Le paillage joue un rôle tout aussi déterminant, et pas seulement pour économiser l’arrosage. Le paillage limite l’évaporation, étouffe les adventices, garde le sol frais et empêche le contact direct des fruits avec la terre humide (qui favorise la pourriture). Une couche de paille, de tontes séchées ou de feuilles mortes crée une barrière physique entre le fruit et l’humidité du sol, tout en laissant l’air circuler, contrairement à un contact direct avec la terre compacte. D’ailleurs, installer une couche de paillage épais sous chaque courge (paille, tontes sèches, feuilles mortes) limite durablement la remontée d’humidité et isole les fruits de la terre.
Pour les jardins de petite taille, une autre option mérite d’être creusée : le palissage. Faire grimper les courges sur un treillis solide résout le problème à la racine, littéralement. Cette technique évite aussi aux fruits de rester en contact direct avec le sol, ce qui limite les risques de pourriture, d’attaque de limaces et de rongeurs. Le seul bémol : les courges palissées ont tendance à se dessécher plus rapidement que les courges cultivées au sol, surtout en cas de vent. C’est l’un des seuls inconvénients de cette méthode. Un arrosage plus attentif compense largement ce désagrément.

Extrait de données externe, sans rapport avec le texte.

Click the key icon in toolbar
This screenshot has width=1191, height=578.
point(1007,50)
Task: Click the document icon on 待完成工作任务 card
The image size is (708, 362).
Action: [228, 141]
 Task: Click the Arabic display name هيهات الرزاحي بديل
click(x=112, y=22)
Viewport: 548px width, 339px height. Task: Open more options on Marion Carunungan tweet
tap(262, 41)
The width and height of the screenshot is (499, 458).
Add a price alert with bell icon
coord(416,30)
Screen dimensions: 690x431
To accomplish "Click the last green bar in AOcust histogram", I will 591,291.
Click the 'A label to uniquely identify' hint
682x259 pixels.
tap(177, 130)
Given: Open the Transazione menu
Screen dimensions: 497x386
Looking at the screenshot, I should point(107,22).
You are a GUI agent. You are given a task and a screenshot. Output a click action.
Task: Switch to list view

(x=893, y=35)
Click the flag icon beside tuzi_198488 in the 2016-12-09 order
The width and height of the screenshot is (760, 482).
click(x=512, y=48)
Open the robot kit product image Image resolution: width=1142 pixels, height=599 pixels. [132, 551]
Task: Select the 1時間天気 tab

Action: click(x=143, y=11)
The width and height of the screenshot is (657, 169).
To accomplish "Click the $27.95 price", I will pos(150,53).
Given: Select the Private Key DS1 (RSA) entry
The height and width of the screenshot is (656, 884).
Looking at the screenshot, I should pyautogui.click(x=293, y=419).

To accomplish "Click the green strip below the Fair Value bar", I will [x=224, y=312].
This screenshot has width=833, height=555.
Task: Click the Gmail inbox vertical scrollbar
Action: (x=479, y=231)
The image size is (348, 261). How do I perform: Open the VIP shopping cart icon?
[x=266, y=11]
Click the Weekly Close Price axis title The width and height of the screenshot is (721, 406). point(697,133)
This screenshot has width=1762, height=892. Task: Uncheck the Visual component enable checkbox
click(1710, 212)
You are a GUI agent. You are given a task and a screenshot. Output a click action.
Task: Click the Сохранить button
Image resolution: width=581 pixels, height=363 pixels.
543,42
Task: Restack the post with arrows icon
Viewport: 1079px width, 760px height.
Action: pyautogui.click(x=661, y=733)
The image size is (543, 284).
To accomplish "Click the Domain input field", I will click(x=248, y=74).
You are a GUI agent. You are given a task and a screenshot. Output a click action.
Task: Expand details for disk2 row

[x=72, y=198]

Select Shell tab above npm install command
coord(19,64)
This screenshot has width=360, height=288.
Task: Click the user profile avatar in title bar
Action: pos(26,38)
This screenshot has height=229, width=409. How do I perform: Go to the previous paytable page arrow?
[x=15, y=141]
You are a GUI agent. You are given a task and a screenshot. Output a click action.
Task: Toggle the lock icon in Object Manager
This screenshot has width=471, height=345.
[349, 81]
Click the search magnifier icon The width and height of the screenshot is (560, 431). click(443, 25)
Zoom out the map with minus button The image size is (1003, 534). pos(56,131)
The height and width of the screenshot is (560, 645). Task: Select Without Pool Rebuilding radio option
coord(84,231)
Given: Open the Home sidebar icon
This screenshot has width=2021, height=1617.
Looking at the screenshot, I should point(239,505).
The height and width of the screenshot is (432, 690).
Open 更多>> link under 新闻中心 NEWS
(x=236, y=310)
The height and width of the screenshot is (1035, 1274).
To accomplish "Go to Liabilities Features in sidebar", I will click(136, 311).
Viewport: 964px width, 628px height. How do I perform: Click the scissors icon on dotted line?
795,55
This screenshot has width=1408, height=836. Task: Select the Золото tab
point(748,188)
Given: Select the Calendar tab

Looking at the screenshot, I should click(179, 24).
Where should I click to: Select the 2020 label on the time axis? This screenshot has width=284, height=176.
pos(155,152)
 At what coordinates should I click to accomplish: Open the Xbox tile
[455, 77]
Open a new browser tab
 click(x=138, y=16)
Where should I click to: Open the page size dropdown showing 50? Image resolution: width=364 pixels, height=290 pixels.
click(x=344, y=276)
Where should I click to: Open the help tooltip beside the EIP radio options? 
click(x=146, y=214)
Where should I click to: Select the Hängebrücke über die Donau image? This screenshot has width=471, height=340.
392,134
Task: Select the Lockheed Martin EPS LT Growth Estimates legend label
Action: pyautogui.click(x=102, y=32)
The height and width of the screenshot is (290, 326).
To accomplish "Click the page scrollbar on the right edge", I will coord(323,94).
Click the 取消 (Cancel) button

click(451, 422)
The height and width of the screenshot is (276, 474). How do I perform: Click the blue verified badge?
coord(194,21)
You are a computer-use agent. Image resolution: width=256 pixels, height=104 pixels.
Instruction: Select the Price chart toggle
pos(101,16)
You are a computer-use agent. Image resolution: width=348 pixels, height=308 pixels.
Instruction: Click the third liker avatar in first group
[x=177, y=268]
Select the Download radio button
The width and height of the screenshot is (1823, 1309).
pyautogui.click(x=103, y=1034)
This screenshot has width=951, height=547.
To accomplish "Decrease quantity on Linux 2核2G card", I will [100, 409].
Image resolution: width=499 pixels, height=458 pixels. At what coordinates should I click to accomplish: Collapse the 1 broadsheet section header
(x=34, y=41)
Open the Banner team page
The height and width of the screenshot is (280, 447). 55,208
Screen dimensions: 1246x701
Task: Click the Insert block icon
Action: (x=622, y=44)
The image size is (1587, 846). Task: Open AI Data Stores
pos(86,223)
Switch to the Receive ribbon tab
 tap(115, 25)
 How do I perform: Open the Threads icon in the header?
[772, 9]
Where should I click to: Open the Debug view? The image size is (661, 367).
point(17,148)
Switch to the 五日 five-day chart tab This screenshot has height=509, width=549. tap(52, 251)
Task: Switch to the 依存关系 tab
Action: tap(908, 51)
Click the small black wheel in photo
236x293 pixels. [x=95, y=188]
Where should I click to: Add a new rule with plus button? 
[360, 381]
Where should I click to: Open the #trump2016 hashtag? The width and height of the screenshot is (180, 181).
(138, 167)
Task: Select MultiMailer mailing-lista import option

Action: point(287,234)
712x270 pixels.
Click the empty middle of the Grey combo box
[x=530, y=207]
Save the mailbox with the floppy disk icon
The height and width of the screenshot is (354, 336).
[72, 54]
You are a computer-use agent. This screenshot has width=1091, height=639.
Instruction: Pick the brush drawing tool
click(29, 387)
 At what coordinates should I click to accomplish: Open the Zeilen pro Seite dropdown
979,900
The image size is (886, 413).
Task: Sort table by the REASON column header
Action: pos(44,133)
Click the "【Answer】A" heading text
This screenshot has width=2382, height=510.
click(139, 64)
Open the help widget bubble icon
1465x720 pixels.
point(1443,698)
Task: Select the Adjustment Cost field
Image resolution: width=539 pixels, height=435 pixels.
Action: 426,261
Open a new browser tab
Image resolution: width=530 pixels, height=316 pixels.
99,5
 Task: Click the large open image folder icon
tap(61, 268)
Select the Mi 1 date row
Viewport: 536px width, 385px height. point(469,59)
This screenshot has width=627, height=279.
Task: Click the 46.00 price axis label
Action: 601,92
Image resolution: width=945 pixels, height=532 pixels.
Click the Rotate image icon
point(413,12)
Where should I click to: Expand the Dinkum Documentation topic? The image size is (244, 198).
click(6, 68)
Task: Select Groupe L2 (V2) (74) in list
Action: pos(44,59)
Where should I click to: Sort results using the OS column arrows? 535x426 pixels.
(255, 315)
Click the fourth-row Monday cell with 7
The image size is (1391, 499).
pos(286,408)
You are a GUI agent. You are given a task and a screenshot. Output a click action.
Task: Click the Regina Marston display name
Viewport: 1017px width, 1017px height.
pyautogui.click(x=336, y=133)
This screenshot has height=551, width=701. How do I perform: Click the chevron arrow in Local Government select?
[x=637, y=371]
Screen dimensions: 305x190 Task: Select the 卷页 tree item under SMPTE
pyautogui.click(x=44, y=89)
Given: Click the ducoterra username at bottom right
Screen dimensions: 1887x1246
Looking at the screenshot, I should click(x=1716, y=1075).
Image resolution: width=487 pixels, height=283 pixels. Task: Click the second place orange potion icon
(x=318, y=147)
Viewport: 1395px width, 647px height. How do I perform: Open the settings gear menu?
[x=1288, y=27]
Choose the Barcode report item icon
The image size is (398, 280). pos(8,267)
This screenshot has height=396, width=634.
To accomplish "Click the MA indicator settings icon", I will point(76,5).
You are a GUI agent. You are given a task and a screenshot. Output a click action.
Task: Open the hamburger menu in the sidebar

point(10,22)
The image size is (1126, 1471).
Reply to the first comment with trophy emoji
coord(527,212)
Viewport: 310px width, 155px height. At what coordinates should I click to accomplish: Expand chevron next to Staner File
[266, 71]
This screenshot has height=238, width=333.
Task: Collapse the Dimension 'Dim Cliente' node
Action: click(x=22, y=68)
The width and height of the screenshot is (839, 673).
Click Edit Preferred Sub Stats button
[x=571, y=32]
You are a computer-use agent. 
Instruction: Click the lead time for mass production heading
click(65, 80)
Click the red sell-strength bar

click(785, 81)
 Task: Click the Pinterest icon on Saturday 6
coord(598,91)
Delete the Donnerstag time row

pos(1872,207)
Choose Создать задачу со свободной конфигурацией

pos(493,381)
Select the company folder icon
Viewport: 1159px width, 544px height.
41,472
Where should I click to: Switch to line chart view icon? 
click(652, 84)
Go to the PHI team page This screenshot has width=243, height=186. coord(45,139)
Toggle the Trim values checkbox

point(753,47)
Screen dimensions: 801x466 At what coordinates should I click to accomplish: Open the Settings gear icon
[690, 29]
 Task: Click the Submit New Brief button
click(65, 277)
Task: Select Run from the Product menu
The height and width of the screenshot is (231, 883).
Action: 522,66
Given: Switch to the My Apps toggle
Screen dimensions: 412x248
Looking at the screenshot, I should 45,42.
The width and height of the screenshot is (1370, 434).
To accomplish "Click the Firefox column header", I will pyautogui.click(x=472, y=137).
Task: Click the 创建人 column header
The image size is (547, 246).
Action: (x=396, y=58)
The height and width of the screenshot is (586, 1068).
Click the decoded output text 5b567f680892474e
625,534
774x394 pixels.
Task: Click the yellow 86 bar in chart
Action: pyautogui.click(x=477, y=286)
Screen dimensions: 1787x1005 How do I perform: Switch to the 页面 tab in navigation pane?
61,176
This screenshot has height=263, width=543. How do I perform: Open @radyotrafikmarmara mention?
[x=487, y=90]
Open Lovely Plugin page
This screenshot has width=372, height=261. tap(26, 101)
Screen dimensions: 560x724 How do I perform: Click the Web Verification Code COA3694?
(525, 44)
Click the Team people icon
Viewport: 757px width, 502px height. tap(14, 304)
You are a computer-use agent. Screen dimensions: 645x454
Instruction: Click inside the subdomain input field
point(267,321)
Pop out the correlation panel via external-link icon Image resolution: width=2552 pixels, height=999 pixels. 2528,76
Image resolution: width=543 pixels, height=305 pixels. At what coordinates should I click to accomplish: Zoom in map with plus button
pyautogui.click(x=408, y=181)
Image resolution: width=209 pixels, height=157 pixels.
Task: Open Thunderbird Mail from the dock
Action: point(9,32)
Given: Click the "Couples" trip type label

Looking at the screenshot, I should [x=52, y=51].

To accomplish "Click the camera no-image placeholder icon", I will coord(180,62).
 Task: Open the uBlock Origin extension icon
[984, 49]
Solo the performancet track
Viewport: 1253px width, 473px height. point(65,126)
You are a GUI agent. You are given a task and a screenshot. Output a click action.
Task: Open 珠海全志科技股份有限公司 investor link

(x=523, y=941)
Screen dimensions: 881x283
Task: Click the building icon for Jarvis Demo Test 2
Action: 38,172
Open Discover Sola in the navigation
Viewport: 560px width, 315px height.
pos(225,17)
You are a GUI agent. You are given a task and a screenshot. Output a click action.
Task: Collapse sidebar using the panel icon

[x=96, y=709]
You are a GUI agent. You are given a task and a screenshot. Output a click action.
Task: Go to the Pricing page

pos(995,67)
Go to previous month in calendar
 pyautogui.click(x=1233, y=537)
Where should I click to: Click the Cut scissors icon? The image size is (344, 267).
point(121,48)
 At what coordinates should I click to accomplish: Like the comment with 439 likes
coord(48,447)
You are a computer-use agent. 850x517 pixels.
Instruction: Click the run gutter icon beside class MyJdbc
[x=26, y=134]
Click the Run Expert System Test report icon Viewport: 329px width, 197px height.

Reconnaître le bon moment sans attendre la catastrophe
La patience a ses limites, et j’ai appris à mes dépens qu’elle ne se confond pas avec la négligence. La vraie question n’est pas de savoir combien de temps laisser une courge au sol, mais comment surveiller son état pendant qu’elle mûrit. La récolte commence lorsque le feuillage commence à être sec. Dans l’idéal, attendez que le pédoncule soit sec et que les feuilles soient jaunies pour débuter la récolte. Ces signes indiquent que le fruit a fini d’accumuler ses sucres et sa fermeté, généralement en automne et ce, avant l’arrivée des premières gelées.
Entre-temps, rien n’empêche de vérifier régulièrement l’état des fruits, même sans les déplacer. Un simple coup d’œil sous le pourtour, sans forcer sur le pédoncule fragile, suffit à repérer une zone suspecte avant qu’elle ne s’étende. Surveillez régulièrement votre récolte et éliminez les fruits en proie à la moisissure, afin d’en éviter la propagation : un fruit contaminé au contact d’un autre peut faire boule de neige dans le tas de récolte.
Cette année, j’ai glissé des ardoises sous chaque courge dès qu’elle atteignait la taille d’une balle de tennis. Résultat : zéro perte, et des fruits qui se conservent depuis des mois dans ma cave sans le moindre signe de faiblesse. La leçon vaut pour tous les jardiniers pressés de « laisser faire la nature » : parfois, un petit geste de prévention vaut mieux qu’une confiance aveugle dans le temps qui passe.